*What is being asked*: Output the lines from the one containing "At what coordinates should I click to accomplish: Tap the 227" through the one containing "pos(167,292)", both included, as a JSON list of strings with one string per line and blank lines omitted.

*Task material*:

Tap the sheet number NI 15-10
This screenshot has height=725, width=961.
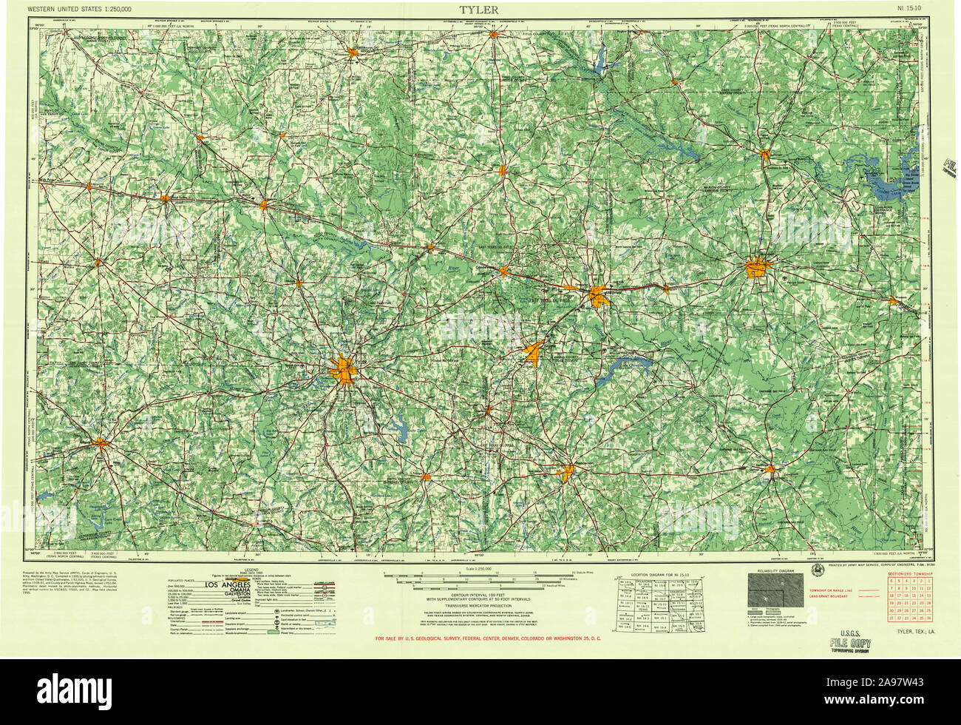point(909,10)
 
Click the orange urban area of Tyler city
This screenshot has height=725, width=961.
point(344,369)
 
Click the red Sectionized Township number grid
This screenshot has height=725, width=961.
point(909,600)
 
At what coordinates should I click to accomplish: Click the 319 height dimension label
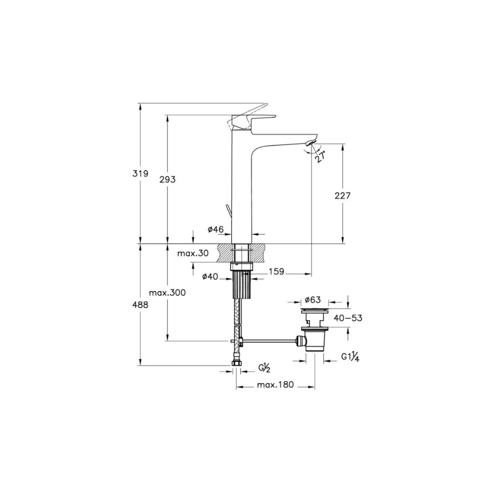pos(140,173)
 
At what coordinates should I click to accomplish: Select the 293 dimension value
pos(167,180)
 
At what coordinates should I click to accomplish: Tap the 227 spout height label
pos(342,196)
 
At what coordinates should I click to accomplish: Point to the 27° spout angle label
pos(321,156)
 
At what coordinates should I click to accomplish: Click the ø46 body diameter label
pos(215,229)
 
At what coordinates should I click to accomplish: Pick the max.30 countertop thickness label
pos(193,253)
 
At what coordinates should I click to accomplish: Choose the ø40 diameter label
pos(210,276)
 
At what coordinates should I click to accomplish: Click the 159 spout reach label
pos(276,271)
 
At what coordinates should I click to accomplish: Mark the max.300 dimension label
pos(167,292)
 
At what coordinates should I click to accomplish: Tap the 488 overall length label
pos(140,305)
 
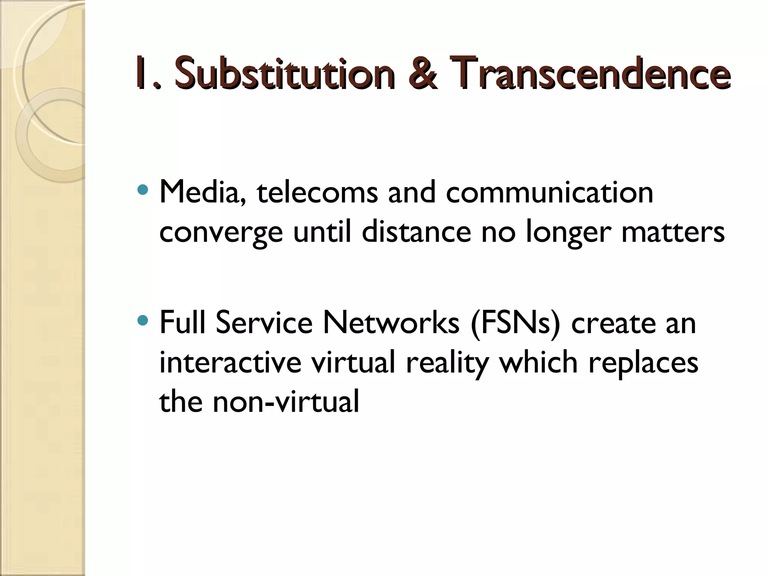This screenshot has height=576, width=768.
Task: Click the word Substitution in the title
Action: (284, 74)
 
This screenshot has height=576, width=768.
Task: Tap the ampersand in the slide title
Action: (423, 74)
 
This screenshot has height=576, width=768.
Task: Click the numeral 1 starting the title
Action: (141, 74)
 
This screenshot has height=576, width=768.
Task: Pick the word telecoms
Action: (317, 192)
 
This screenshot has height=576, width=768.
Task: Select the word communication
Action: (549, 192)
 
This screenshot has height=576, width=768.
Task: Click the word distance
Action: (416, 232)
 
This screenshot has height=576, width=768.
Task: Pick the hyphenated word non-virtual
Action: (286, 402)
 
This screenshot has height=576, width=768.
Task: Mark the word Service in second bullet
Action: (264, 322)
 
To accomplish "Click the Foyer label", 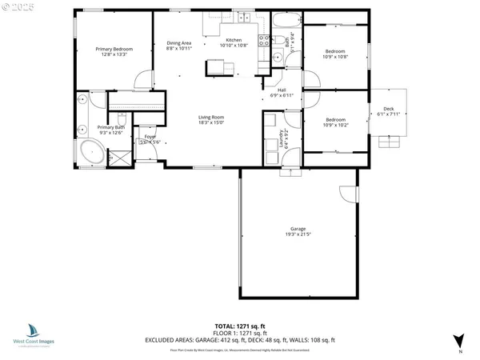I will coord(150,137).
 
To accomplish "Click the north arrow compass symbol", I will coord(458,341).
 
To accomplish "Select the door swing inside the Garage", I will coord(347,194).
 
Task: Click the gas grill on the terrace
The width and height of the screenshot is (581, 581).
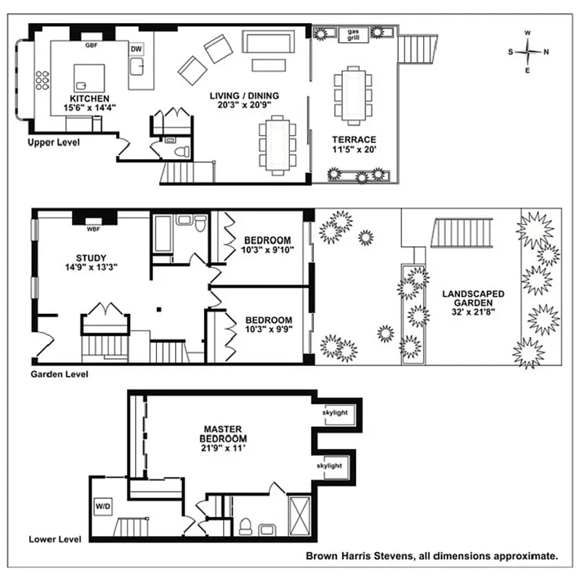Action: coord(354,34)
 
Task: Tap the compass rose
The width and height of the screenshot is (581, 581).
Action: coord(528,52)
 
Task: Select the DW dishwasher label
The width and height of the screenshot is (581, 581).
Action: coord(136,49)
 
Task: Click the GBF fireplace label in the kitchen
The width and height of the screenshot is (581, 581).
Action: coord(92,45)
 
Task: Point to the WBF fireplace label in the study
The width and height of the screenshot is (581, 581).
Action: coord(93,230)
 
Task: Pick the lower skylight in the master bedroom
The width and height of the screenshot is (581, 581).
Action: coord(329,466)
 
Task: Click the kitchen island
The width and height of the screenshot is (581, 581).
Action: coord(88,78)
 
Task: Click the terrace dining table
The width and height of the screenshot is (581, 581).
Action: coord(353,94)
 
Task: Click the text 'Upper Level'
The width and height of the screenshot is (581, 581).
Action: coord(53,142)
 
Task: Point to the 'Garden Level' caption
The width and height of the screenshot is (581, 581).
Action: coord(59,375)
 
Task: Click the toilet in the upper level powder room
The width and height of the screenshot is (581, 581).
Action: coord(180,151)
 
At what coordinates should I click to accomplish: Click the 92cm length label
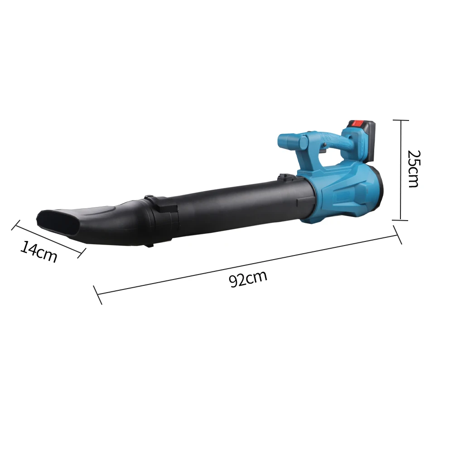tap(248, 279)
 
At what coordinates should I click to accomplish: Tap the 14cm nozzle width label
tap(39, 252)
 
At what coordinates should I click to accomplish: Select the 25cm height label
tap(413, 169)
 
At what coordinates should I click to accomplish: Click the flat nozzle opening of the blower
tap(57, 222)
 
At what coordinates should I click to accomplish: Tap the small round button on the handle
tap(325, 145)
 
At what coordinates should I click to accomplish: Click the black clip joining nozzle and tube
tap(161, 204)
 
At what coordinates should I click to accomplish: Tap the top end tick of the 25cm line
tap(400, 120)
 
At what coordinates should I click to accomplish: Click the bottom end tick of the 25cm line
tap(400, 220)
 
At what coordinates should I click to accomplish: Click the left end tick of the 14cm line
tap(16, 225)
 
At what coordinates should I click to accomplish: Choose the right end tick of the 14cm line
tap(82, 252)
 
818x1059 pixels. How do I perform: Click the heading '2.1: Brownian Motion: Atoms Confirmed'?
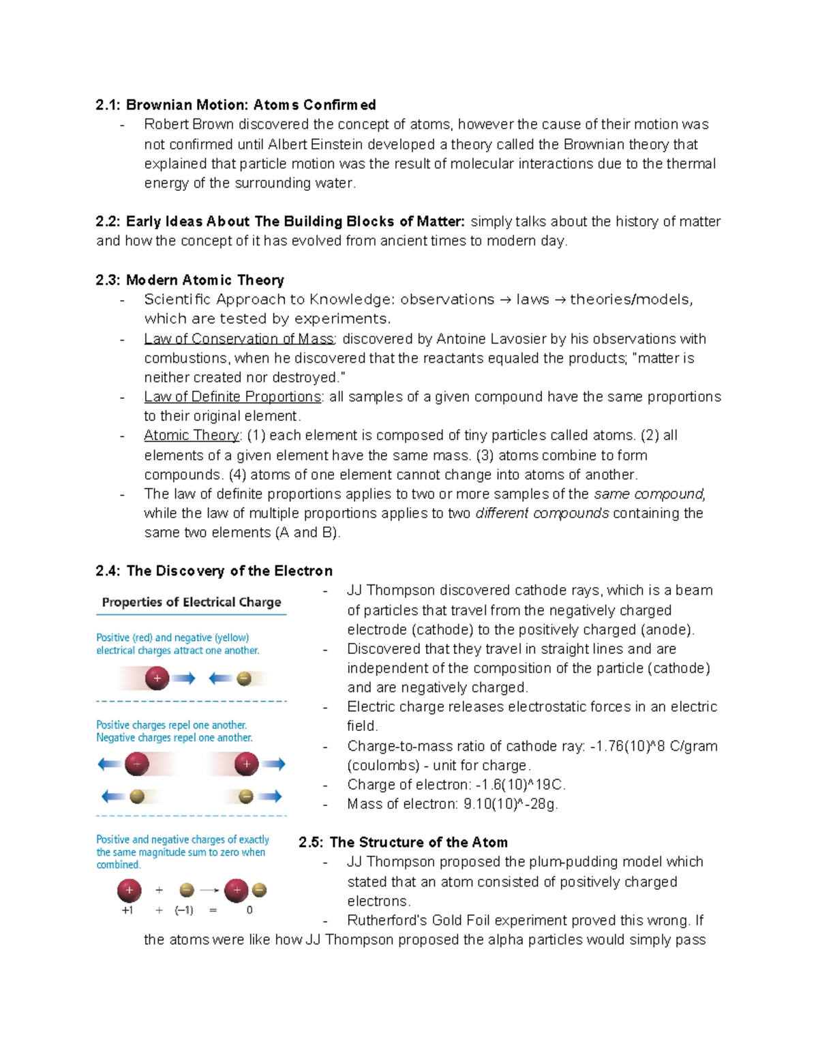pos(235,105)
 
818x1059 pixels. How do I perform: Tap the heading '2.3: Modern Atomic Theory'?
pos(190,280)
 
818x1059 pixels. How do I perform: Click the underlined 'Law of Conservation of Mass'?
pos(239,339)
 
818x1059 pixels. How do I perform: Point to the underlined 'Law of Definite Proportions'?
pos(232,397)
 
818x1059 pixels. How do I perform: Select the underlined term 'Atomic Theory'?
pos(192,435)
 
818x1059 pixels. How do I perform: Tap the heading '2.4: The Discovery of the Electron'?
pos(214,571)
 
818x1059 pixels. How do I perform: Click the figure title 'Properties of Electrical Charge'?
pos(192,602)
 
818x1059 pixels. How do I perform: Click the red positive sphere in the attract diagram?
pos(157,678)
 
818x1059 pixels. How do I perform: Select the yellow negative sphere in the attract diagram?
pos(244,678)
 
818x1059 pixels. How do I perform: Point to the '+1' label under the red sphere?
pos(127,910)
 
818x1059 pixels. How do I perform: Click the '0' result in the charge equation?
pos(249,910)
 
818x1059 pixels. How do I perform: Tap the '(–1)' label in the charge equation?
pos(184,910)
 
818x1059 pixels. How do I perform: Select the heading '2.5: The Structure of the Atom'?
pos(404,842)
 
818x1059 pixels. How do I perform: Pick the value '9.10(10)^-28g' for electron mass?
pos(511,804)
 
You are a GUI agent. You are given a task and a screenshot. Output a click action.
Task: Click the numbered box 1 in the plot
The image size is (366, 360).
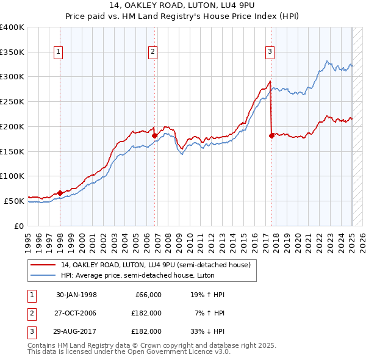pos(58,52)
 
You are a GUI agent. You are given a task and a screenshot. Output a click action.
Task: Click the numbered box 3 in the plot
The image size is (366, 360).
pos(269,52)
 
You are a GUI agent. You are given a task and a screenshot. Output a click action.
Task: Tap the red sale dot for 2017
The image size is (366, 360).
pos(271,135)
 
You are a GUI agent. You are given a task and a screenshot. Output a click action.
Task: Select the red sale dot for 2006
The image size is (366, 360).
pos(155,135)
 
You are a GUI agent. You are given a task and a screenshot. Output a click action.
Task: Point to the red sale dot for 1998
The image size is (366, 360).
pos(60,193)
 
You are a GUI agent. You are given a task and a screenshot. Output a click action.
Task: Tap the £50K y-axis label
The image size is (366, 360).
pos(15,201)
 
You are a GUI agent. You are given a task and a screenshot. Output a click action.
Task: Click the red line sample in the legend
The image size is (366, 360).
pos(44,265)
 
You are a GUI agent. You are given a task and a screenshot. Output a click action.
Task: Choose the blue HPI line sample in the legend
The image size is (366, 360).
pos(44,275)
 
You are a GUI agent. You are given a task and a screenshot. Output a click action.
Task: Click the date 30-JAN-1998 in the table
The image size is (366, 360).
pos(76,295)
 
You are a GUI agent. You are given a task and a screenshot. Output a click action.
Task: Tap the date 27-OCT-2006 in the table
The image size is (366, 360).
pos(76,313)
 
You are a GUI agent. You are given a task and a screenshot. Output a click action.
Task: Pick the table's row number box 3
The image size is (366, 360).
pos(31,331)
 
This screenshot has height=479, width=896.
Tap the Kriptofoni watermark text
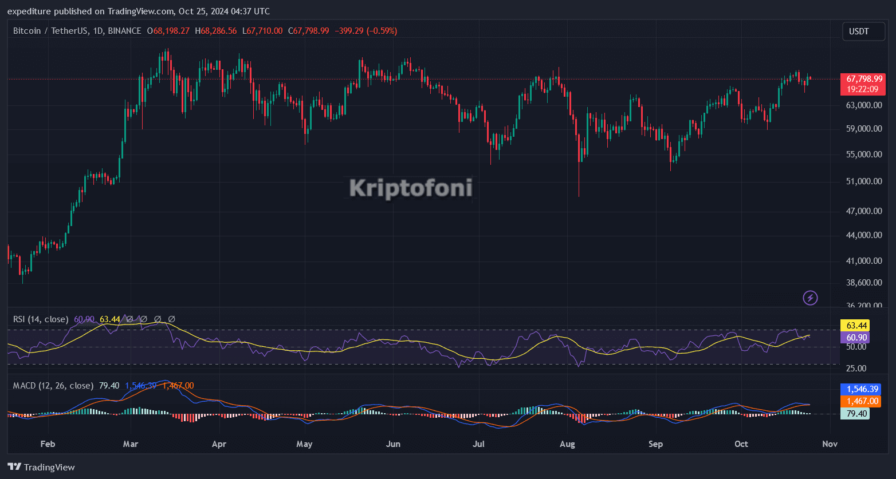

*Correct result*:
[
  "At what coordinates should I click to accomplish: Tap the 227 spout height label",
  "pos(342,196)",
  "At what coordinates should I click to accomplish: Point to the 27° spout angle label",
  "pos(321,156)",
  "At what coordinates should I click to accomplish: Click the ø46 body diameter label",
  "pos(215,229)",
  "At what coordinates should I click to accomplish: Pick the max.30 countertop thickness label",
  "pos(193,253)",
  "At what coordinates should I click to accomplish: Choose the ø40 diameter label",
  "pos(210,276)",
  "At what coordinates should I click to accomplish: Click the 159 spout reach label",
  "pos(276,271)",
  "At what coordinates should I click to accomplish: Mark the max.300 dimension label",
  "pos(167,292)"
]